* WORK REQUIRED *
Copy the data below, swapping "Where should I click to" for "Where do I click to" and changing nothing else. Leave out the pictures.

* Screen grounding data *
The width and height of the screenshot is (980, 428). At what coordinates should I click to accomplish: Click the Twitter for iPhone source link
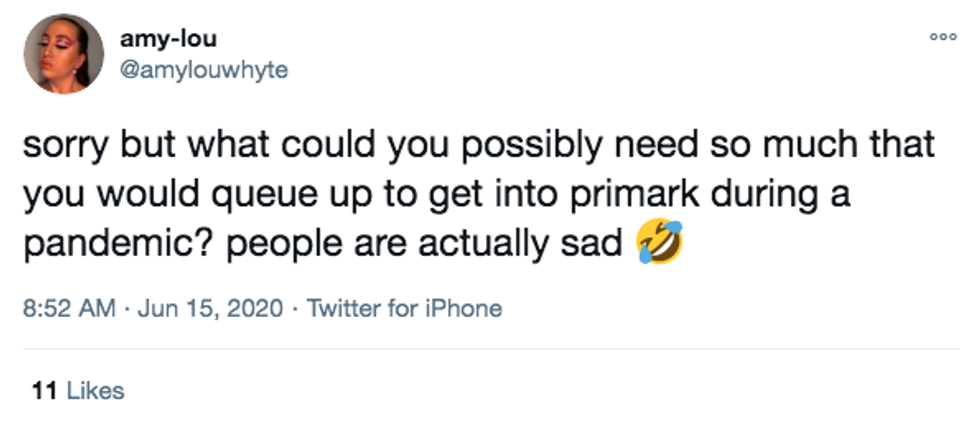[x=404, y=308]
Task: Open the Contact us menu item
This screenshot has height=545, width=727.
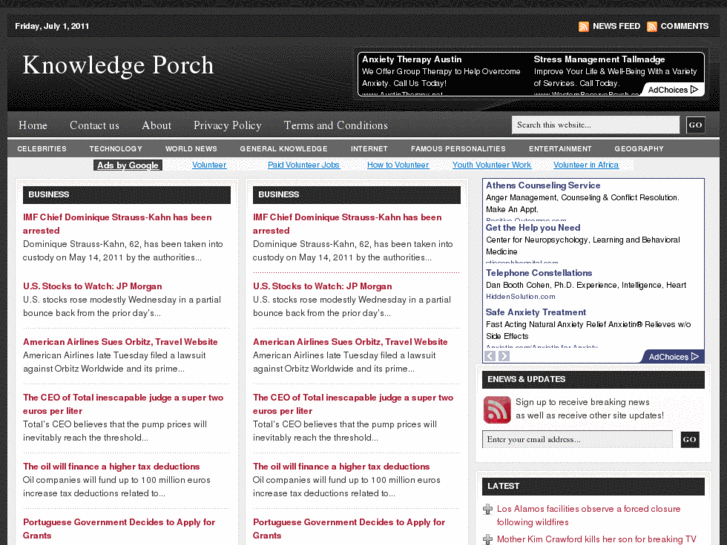Action: (x=94, y=125)
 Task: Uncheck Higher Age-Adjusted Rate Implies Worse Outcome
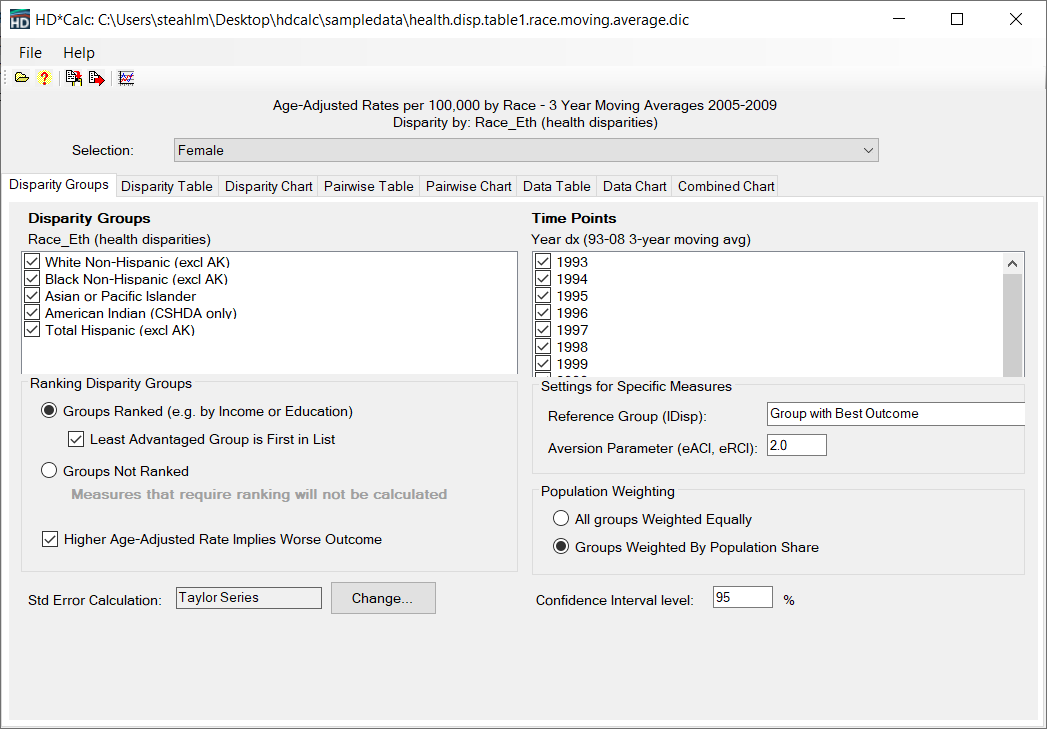50,539
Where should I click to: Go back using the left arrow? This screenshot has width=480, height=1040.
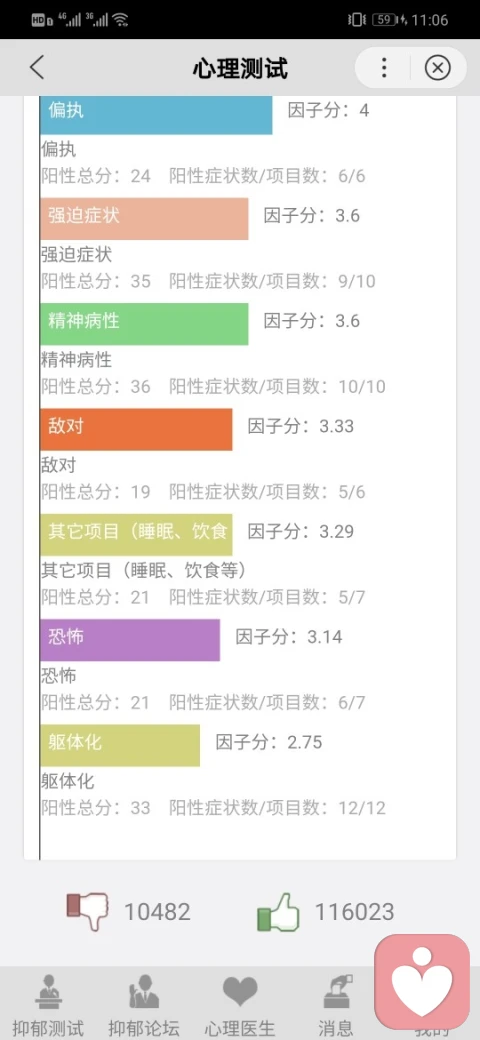(x=37, y=68)
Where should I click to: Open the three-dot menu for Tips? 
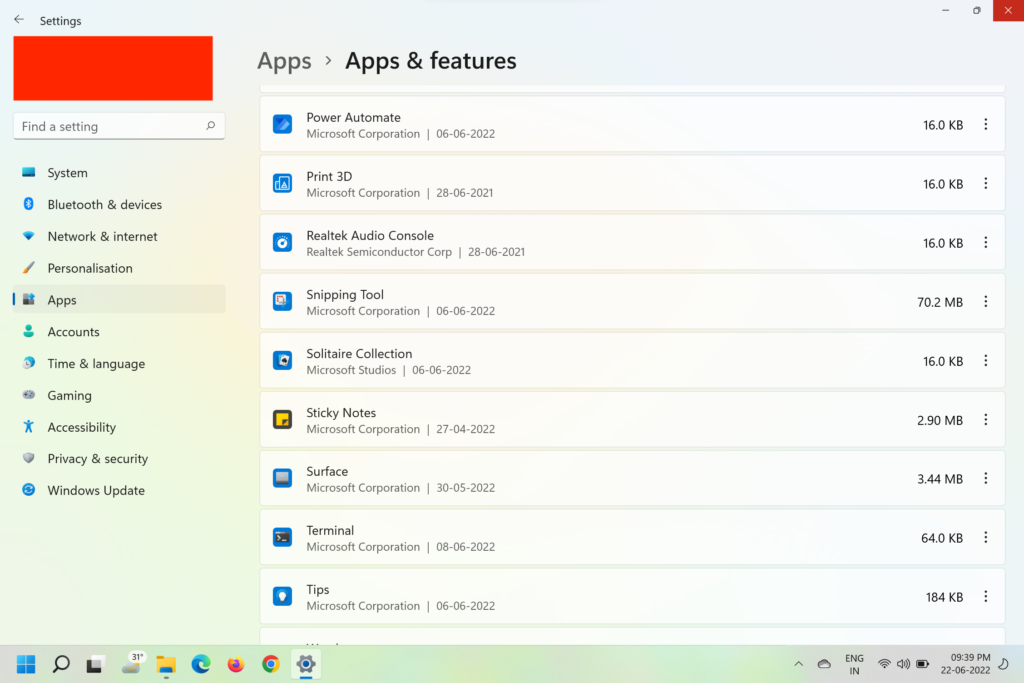[x=985, y=597]
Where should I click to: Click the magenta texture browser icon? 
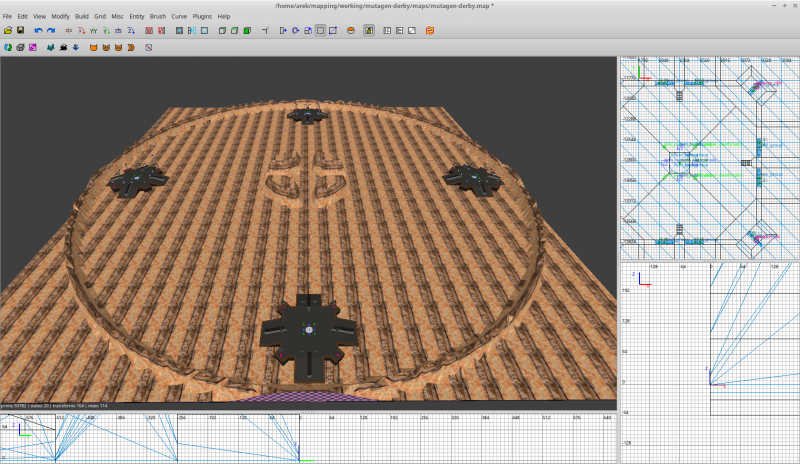[33, 47]
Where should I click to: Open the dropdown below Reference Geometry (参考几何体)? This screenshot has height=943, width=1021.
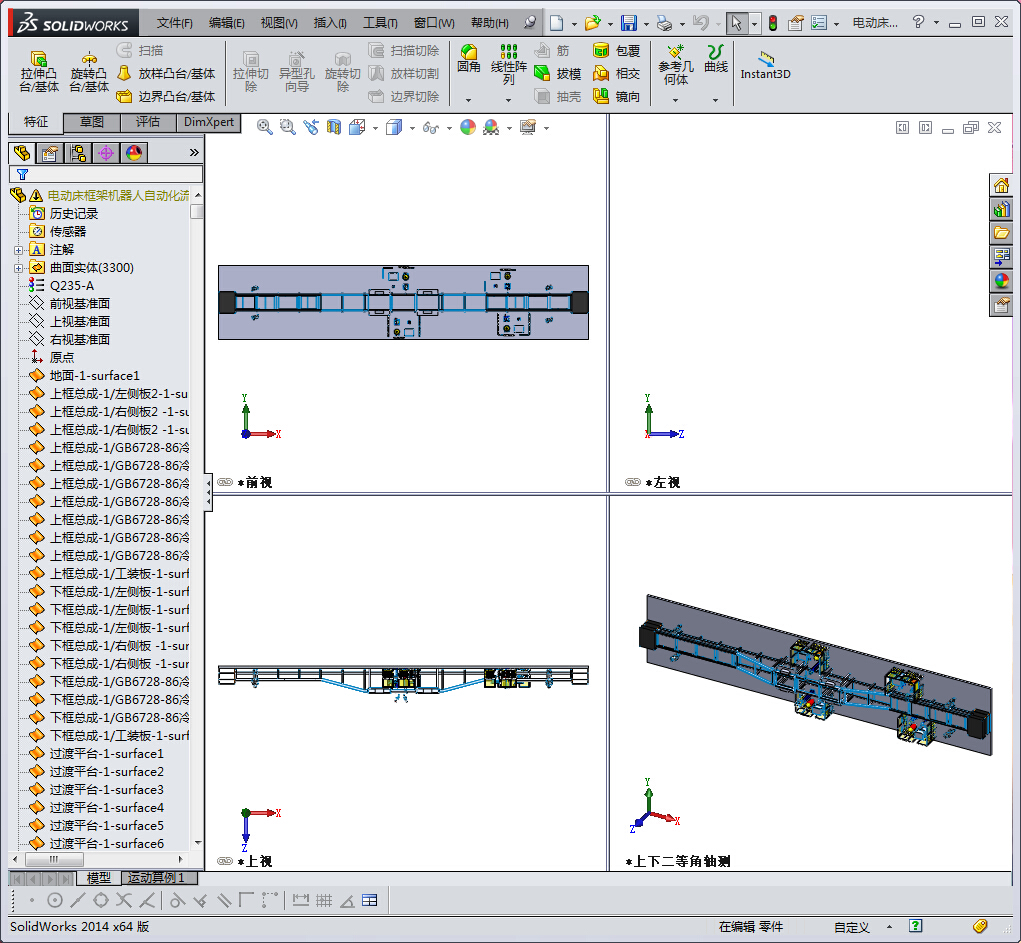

* SOLUTION *
The width and height of the screenshot is (980, 428). At what coordinates should I click to accomplish: Click the Twitter for iPhone source link
[x=404, y=308]
Task: Open the Contact us menu item
This screenshot has height=545, width=727.
Action: (x=94, y=125)
 Task: Uncheck Higher Age-Adjusted Rate Implies Worse Outcome
50,539
Where do I click to: Go back using the left arrow? This screenshot has width=480, height=1040.
(x=37, y=68)
Where do I click to: Open the three-dot menu for Tips? 
[x=985, y=597]
Where do I click to: Click the magenta texture browser icon? 
[33, 47]
Where do I click to: Open the dropdown below Reference Geometry (参考几何体)? This screenshot has height=943, width=1021.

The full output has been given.